85. rideaux

gerbera, le 16.07.2005

Je travaille trop, ça me rend dingue, sans compter que ça bouffe toutes mes énergies [almost]. Depuis au moins cinquante mille jours il fait une chaleur à se jeter par les fenêtres des troisièmes étages de la rue Hutchison, une température qui ressort en eau par chacun des pores de votre peau.

Malgré le côté un peu insoutenable de cette canicule, je m'entête à ne pas faire installer un climatiseur. Je n'aime pas le bruit qu'ils font, ni leur froid artificiel, ni la folle quantité d'énergie que ça dévore. Il s'agit d'apprendre à vivre avec sa propre humidité, profiter de la mollesse des choses dont les contours se brouillent et barbouillent. Pousser.

Ce matin le chant des oiseaux m'a réveillée à l'aube, clair et mélodieux. Autour de leurs voix, la ville était pleine de silences transparents. Je songe à la toute petite gorge qu'ils ont et je me demande comment ils peuvent produire des sons aussi limpides et puissants. Je suis sortie marcher nu pieds dans la rosée, le soleil était doux sur les épaules et la peau des bras, sur les joues. J'en ai profité longtemps.

gerbera_murs16.07.05

Tout à l'heure j'ai accroché des rideaux épaix dehors, un rouge et un bleu, sur ma petite terrasse pour créer un peu d'ombre. Avec photos.

rideaux jaunes_16.07.05

Je reviendrai mettre les légendes sur les images un peu plus tard. Dommage, les vitres de la cuisine [celles de doubles fenêtres pour l'hiver archi laides avec des cadres en alu] sont sales et pourtant je les ai lavées il n'y a pas quinze jours. Je crois que je vais les enlever.

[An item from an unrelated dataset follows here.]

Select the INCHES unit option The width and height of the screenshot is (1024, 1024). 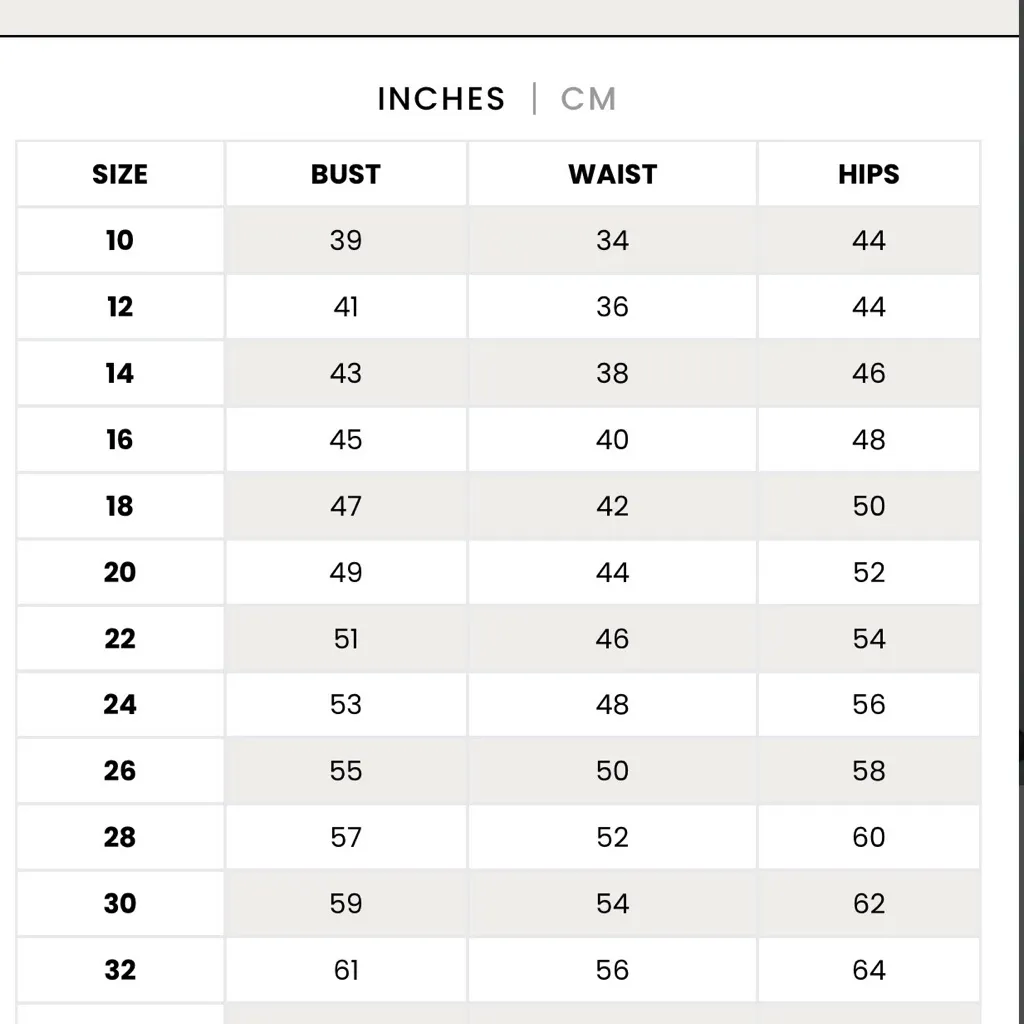coord(441,99)
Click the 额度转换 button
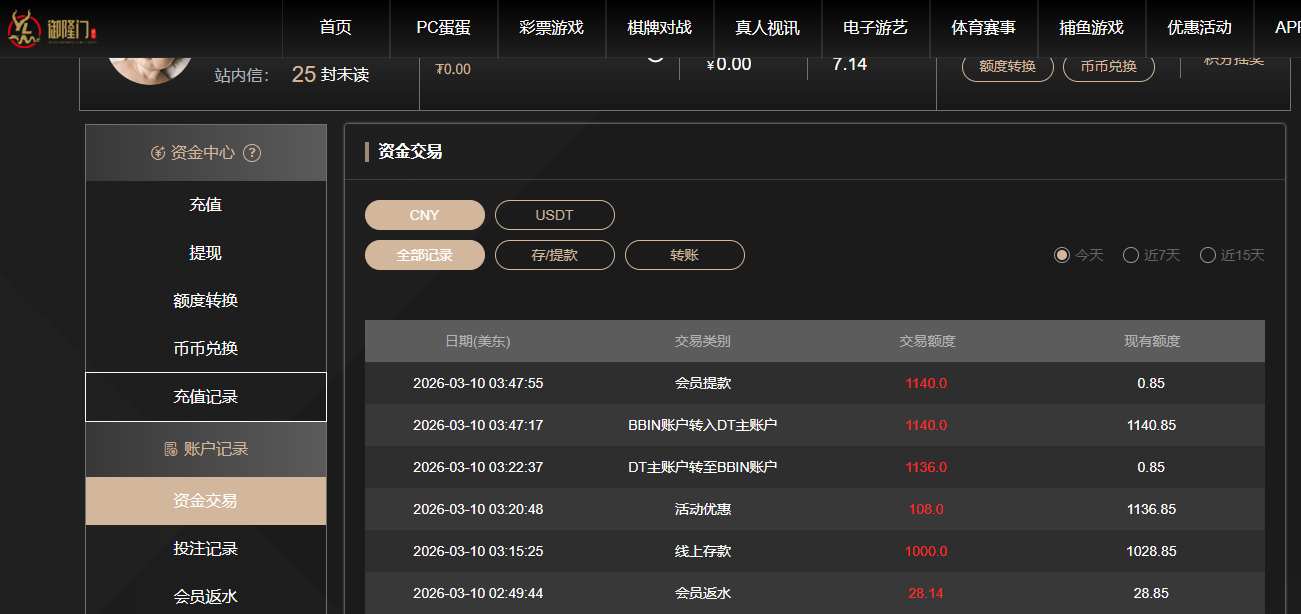Screen dimensions: 1301x614 coord(1007,65)
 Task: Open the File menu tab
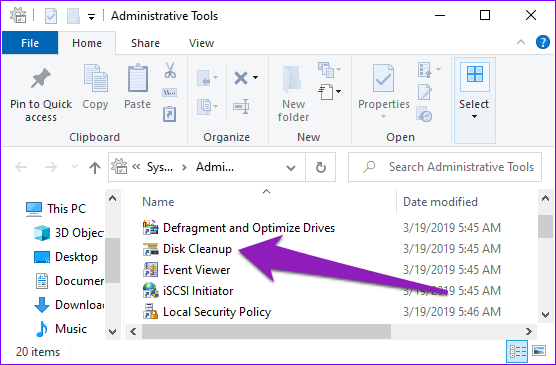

L'hiver est si loin, et j'ai à peine eu le temps de commencer mon carnet de poésie du printemps. Déjà fini. Quelqu'un pourrait-il me dire où s'en va le temps ? J'aime beaucoup les rideaux jaune soleil, à l'intérieur et la maison, vous voyez ce que je vois quand je tourne la tête à gauche en lavant la vaisselle, des boutures, des hibiscus et puis dehors une vie collante comme la confiture de coings sous un ciel de lait.